## WORK INSTRUCTION 1
In the text about the Troutman family, where did Benjamin Franklin Troutman go to apprentice with a blacksmith?
## WORK INSTRUCTION 2
Continue the text about the Troutman family from where it stops.
------ SELECTED TEXT
The Troutman wrap-up and what I found that I didn't know

If you've been following along as I tracked down the life and times of Peter Troutman and his descendants down to my sweet and dear Grandma Kelly, you'll know how much fun I've been having. I've traced the line from Grandma Kelly back through her mother, Moretta (Workman) Zeller, and then her mother, Nancy Ann (Troutman) Workman, then her father Benjamin Franklin Troutman then to the patriot, Peter Troutman. The land records were plentiful and yielded much as did the court records and estate papers. I started to realize that vital records are nice and easy but all the other records just mentioned sometimes give a much fuller picture of what was going on in a family.

When I finally got back to Peter Troutman's generation I felt like I had arrived at my destination! He was the one who fought in the Revolutionary War, and moved from Berks County in Pennsylvania to Somerset County in the western part of the state taking advantage of his military land grant. He settled there and became a part of the community. He farmed, of course, but he was a weaver and carpenter. With other men from the Southampton community, they rebuilt the Comp Church after a fire destroyed it.

His son, Benjamin Franklin Troutman, remained in the area also farming and working as a gunsmith. He went down to Cumberland, Allegany County, Maryland to work as an apprentice to a blacksmith and learn the trade. But then look! His father was a carpenter and he probably learned much of that craft from Peter. So he knew carpentry and metal working and used those skills to become a fine gunsmith. He's listed as such in a book about gunsmiths of the region. It is said that he was a "fine musician" and played the fiddle.
------------
------ GIVEN INFORMATION
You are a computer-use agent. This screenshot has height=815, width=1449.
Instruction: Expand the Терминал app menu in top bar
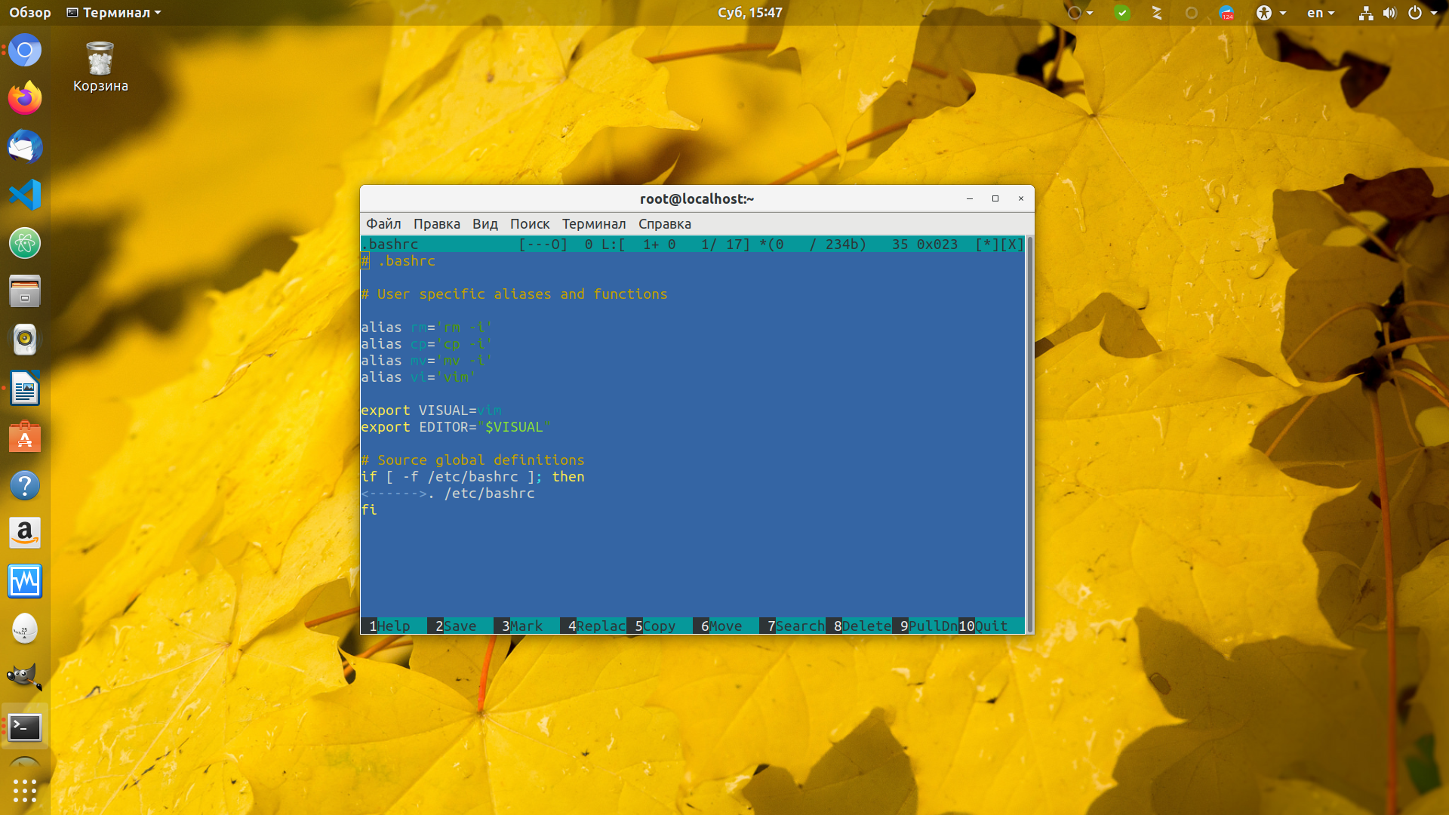114,13
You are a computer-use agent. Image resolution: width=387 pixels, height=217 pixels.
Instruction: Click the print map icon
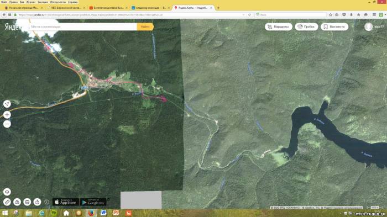pyautogui.click(x=27, y=202)
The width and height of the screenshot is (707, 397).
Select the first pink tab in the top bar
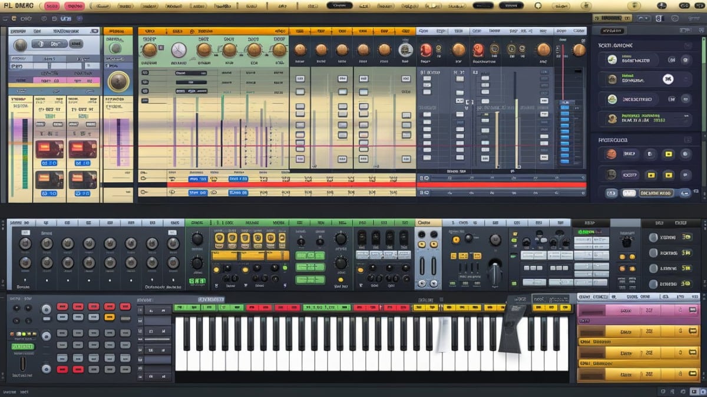[x=52, y=6]
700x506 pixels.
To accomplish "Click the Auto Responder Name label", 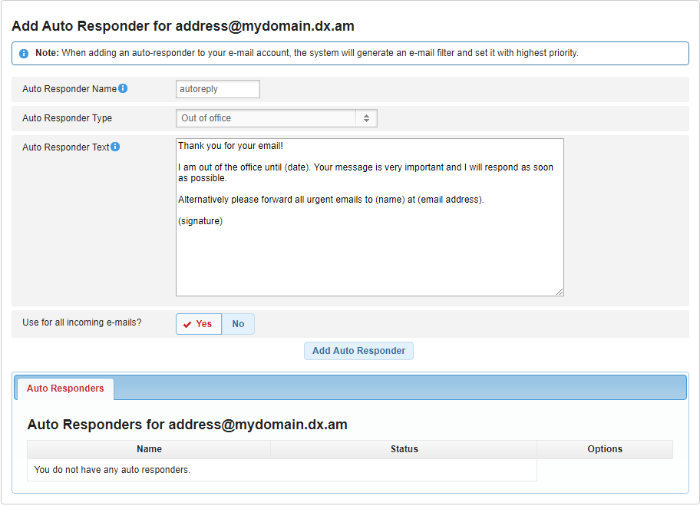I will coord(69,89).
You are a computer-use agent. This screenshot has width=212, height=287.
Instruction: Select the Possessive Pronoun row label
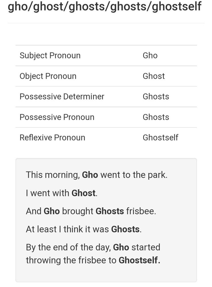point(57,117)
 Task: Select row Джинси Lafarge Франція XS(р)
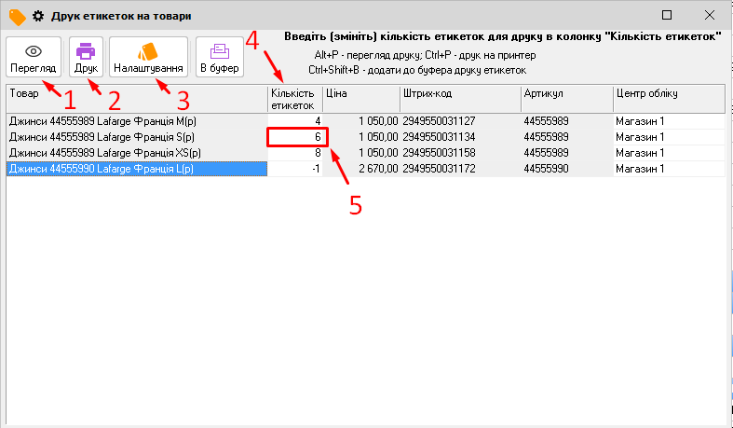(136, 153)
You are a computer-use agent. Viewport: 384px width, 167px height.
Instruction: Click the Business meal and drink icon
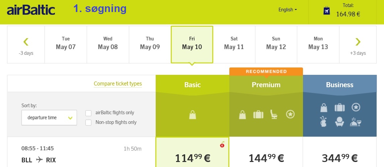[x=356, y=121]
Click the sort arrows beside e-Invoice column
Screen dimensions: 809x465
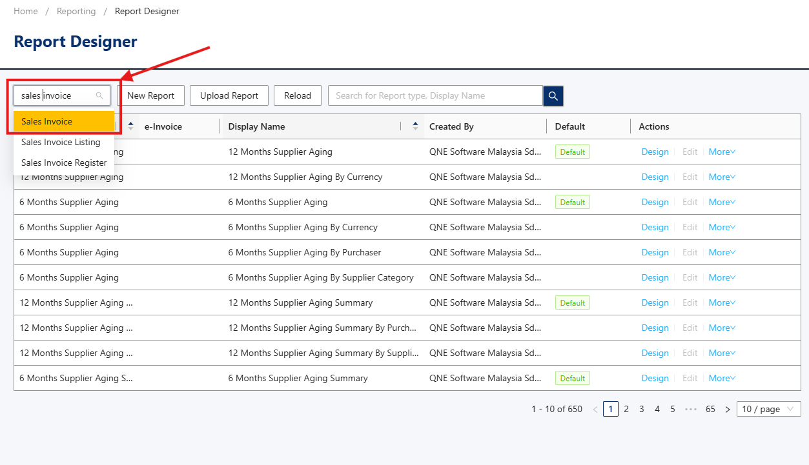click(130, 126)
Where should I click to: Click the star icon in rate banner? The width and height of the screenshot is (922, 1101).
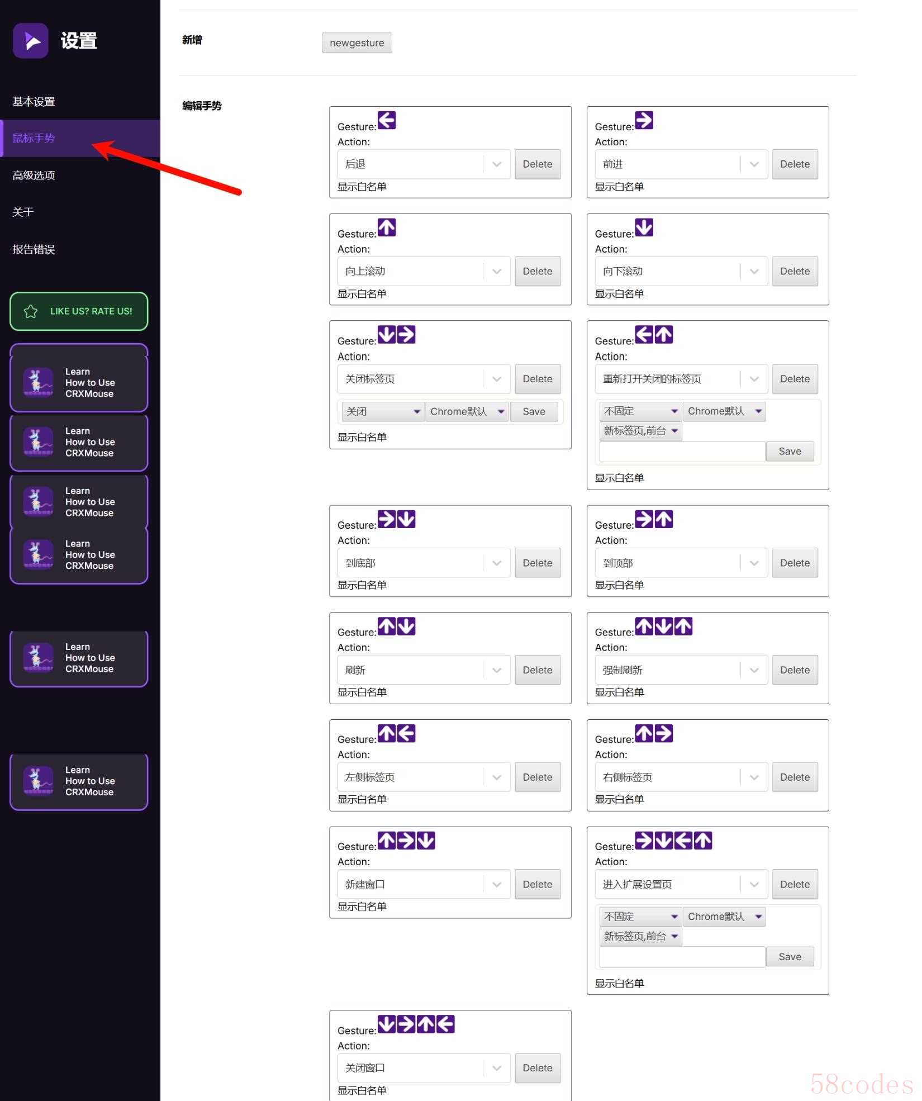[x=31, y=311]
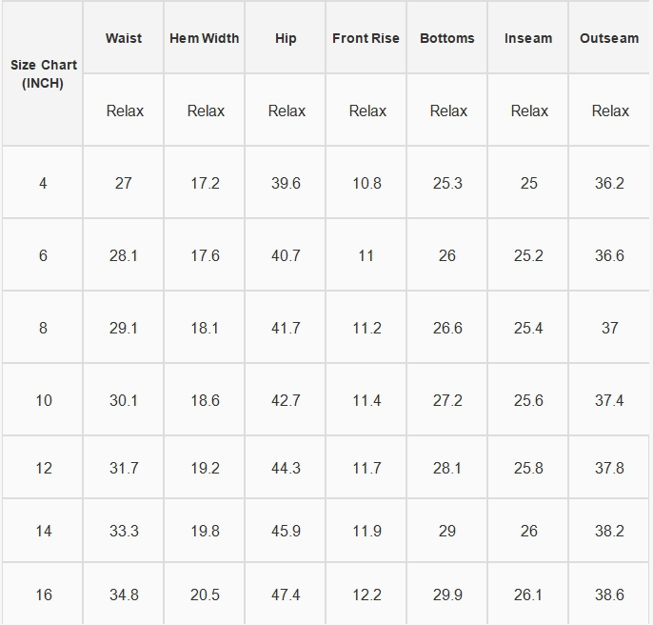Image resolution: width=653 pixels, height=625 pixels.
Task: Click hem width value 20.5 for size 16
Action: point(204,595)
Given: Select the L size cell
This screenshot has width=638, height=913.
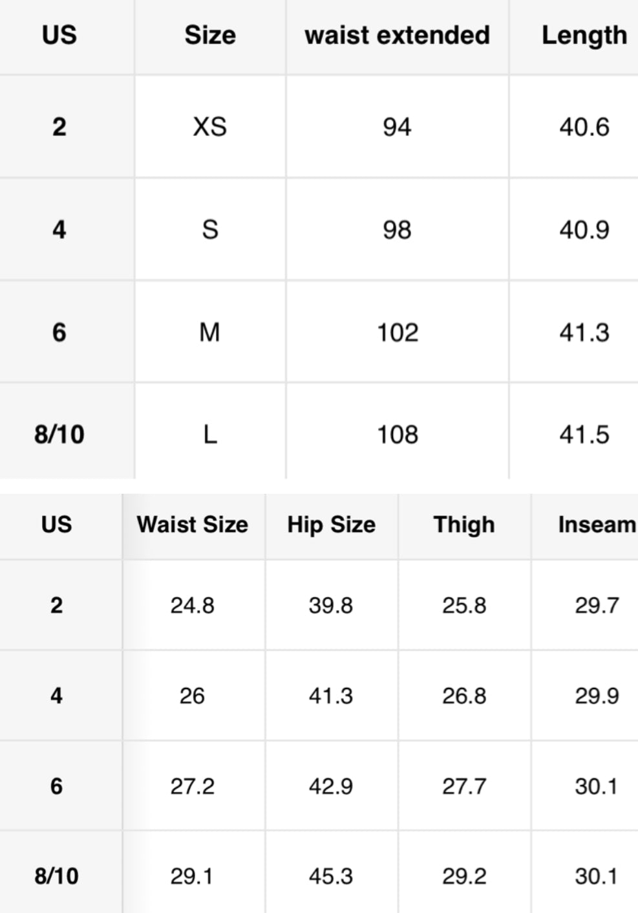Looking at the screenshot, I should click(210, 435).
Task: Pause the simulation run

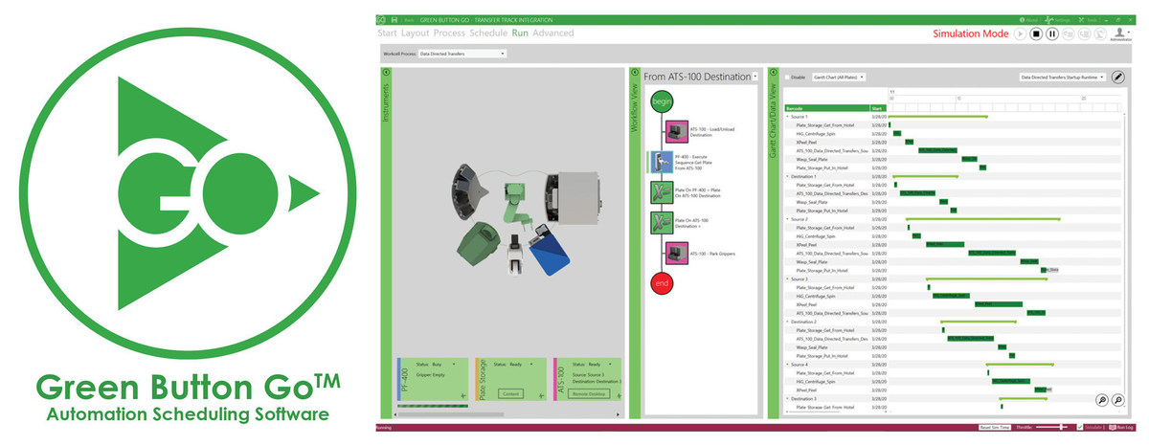Action: pos(1052,33)
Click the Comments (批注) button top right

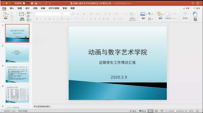click(x=196, y=8)
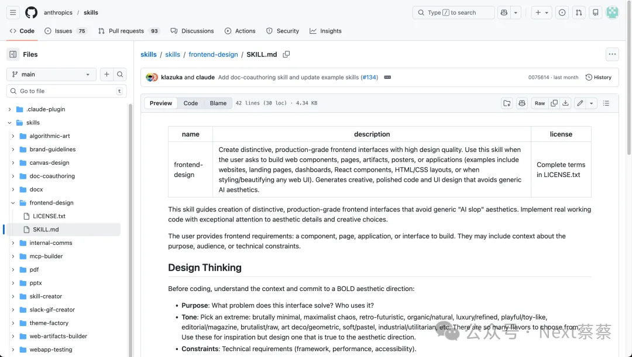Viewport: 632px width, 357px height.
Task: Open the frontend-design breadcrumb link
Action: [x=213, y=54]
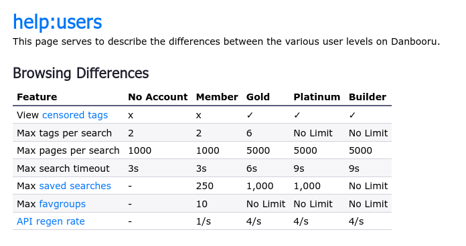Click the Gold column header
The width and height of the screenshot is (466, 246).
[258, 97]
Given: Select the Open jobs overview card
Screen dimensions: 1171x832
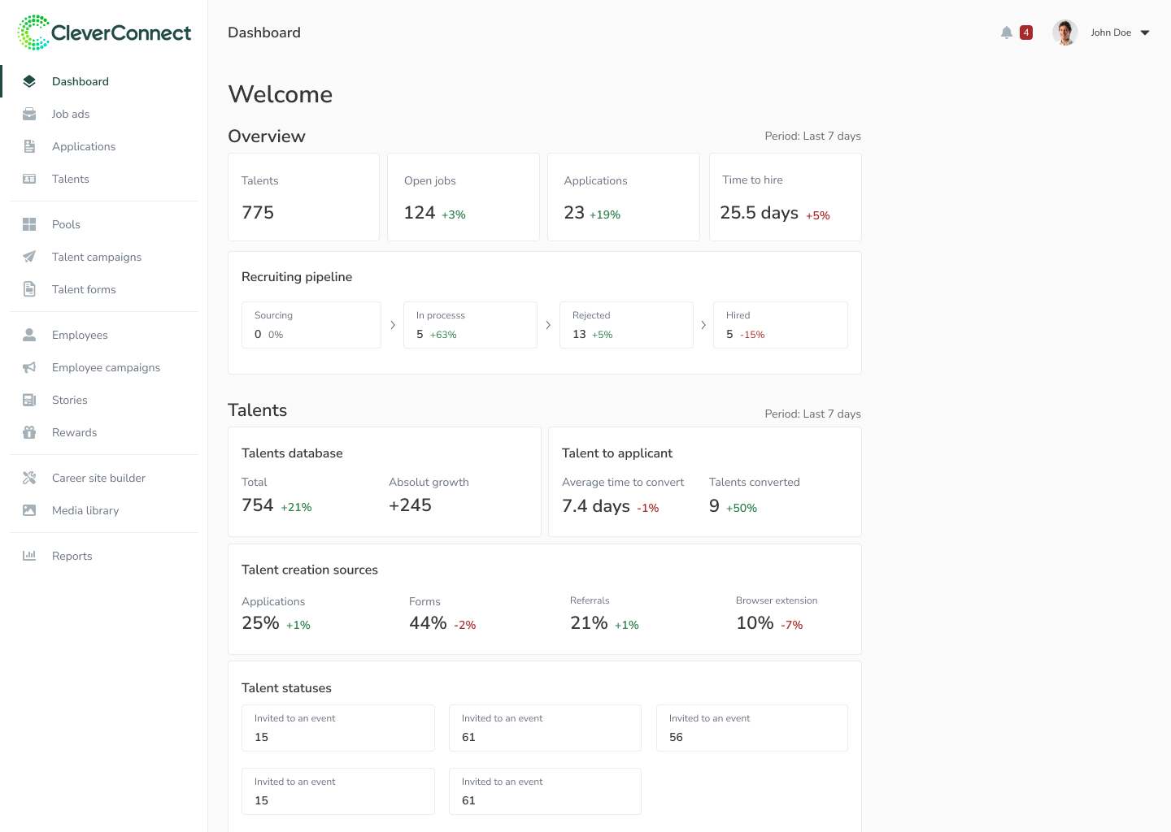Looking at the screenshot, I should pos(463,197).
------------
## EXPECTED OUTPUT 1
He went to Cumberland, Allegany County, Maryland.

## EXPECTED OUTPUT 2
He apprenticed in 1807 and married in 1812 so I'm wondering if he met his young bride while sojourning in Cumberland because she was from Maryland. Oh, and I should mention that Cumberland and Southampton are about 15 miles apart.

His daughter Nancy Ann Troutman married Elisha Workman from a prosperous and landed family in Western Maryland. Their families resided just 12 miles away from each other. Until quite recently I had difficulty organizing some of the records for Nancy Ann. Growing up she was called Nancy, but once she married she became Anne or Anna, or even Angeline. Maybe I had three different people? But no. Once I made a list of which name she used and when I could see how it went. Her birth family called her Nancy, a diminutive of Anne. It was only in her marriage that she was also called Angeline. All the same person.

I don't really know why knowing such details of these ancestors lives makes me so happy, but it does. I guess it gives them some flesh and bones. Early on when I first started doing genealogy I read something that's stayed with me. The writer said that it's what the dash represents, the one between the birth and death years, that's the most fascinating part of this work. Yes it is!